Records of locating words and elements:
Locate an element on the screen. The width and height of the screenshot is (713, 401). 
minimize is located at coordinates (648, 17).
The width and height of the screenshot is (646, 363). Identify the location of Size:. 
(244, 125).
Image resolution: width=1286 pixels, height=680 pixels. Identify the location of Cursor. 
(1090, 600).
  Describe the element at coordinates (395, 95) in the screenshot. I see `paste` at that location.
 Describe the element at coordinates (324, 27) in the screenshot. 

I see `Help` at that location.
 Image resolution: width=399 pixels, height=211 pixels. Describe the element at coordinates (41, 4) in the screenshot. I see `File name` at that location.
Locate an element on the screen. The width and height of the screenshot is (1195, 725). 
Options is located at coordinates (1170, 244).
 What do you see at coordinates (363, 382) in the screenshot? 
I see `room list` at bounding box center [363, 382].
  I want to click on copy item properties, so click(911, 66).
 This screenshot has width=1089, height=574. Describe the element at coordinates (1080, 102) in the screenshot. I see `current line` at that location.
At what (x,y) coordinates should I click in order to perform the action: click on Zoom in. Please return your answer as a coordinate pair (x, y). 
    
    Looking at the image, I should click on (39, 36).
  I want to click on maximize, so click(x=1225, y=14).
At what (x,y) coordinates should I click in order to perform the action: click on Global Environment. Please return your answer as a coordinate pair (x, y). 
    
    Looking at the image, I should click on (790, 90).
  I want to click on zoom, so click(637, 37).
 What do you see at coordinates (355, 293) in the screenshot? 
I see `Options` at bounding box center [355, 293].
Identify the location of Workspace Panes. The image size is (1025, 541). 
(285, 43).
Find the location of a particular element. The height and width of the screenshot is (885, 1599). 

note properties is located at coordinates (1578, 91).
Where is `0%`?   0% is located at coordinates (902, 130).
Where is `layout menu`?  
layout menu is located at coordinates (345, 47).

- Do this
Count the lines in the data above that contain the word "should". Reply with the number alone.

- Task solution
4